Comments/Context: Ed Templeton’s newest photobook/zine is an exercise in constant back and forth movement – between personal and impersonal, known and unknown, color and black and white, and physically open and closed. It mixes casual portraits and nudes of his wife and friends with street photographs of life on the Huntington Beach piers and in various European cities, juxtaposing close up intimacy with bikinis, boardwalks, and the makeshift shelters of the homeless. Using the visual motif of the contact sheet (complete with the film holding sprocket holes on the edges), the book has a sense of genuine immediacy, the feeling of an unedited series of images taken directly from the artist’s life.

Photographically, Templeton has generally stayed close to home in his career, making rough but tender pictures of the skateboarding world he is immersed in, the teenagers who inhabit it, and his wife Deanna. This zine isn’t a departure from that subject matter, but more of a stream of consciousness snippet of what has been recently passing in front of his lens. His best photographs are full of vitality and knowing understanding, from the left over shavings after a haircut to perceptive views of teens hanging out, smoking, and kissing on the subway. Quiet hotel room nudes of his wife and the cutting of a birthday cake are interleaved with a woman feeding stray cats and a homeless man’s cardboard box house, and we can feel the artist moving from looking inward to looking outward. Templeton is measuring the details in the world around him as he makes his travels, at one moment an authentic insider, at another capturing a glimpse of something at a distance.

This zine is particularly unusual in that it isn’t a straightforward, flip the pages kind of stapled production. Templeton’s proof sheets are shown in a variety of sizes and orientations, from full page single images to narrow strips and from right side up to turned both left and right. It also contains a number of unexpected fold outs, where the page folds upward to reveal images on both sides or expands in both directions to make room for larger images. Each turn of the page forces a recalibration for the viewer – squinting to see tiny rows of frames to quickly unfolding something to find a surprise. Even the belly band is two sided, the front a two row stream of color images from the beach, the underside a series of black and white portraits and nudes.

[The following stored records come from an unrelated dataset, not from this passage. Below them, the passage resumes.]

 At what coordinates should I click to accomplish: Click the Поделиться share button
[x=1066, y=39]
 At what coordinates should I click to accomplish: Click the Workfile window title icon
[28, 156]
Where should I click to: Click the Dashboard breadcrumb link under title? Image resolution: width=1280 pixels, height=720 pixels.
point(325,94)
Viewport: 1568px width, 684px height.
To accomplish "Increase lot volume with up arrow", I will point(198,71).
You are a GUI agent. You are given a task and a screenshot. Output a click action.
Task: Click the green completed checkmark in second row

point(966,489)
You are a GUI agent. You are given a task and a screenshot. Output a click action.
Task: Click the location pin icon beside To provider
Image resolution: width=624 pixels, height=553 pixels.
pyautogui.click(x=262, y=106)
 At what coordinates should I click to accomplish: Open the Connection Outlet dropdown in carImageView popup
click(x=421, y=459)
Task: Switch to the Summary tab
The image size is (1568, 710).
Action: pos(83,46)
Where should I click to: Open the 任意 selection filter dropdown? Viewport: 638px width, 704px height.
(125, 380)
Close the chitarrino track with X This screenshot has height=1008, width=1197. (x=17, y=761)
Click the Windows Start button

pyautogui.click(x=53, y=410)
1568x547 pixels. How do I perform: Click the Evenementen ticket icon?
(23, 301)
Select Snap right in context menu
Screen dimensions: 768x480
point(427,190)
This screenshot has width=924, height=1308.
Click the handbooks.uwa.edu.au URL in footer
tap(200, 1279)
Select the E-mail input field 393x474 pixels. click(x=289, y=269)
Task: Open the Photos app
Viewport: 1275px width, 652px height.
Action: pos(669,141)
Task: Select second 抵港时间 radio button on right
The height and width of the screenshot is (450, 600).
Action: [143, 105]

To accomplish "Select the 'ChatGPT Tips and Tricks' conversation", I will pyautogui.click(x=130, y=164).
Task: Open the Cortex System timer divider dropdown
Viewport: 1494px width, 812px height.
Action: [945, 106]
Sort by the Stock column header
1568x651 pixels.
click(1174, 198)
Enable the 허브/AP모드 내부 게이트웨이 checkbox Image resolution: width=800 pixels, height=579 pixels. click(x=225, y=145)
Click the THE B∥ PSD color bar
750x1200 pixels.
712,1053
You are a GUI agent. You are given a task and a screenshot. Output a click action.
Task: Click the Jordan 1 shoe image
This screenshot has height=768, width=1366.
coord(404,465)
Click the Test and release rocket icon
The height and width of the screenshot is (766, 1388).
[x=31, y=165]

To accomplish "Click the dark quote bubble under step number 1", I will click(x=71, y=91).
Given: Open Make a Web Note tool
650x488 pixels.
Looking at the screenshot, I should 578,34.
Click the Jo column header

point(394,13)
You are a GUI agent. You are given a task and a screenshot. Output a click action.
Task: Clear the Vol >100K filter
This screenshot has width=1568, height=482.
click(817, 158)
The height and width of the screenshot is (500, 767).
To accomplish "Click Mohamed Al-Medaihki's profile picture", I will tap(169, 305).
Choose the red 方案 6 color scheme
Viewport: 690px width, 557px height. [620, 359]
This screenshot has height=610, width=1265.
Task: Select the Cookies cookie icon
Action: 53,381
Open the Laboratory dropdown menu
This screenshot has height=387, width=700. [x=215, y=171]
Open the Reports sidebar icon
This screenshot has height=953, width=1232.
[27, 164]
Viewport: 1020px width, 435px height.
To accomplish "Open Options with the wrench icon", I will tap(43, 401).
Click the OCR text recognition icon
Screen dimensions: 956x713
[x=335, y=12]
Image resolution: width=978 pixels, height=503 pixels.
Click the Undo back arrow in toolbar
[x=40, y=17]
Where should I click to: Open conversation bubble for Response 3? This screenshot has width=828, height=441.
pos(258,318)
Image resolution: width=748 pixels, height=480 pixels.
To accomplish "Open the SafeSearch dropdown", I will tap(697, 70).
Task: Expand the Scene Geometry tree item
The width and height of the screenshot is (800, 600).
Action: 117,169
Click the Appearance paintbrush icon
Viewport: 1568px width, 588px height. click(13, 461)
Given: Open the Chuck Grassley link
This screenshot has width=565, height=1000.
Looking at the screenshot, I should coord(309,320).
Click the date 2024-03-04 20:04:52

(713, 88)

Seen together, the zine is more like a carefully crafted artist’s book, where each action by the reader has been scripted and controlled by the artist.

So while at first glance, Random & Pointless might seem to be an appropriate title, further immersion finds this thin zine to be anything but. Part of what makes Templeton’s photographs so successful is that they are so unadorned and unvarnished, an unobstructed view into his own life without added layers of staging or conceptual trickery. This zine is a bracing reminder that open, personal photography can still shimmer with energy, especially when we are allowed to vicariously observe with such directness and nuance.

Collector’s POV: Ed Templeton is represented by Roberts & Tilton in Los Angeles (here) and Tim Van Laere Gallery in Antwerp (here). While a few of Templeton’s works have shown up in the secondary markets in recent years, there haven’t been enough to chart any useful auction history, especially since many of his works are multi-image installations. As such, gallery retail remains the best option for those collectors interested in following up.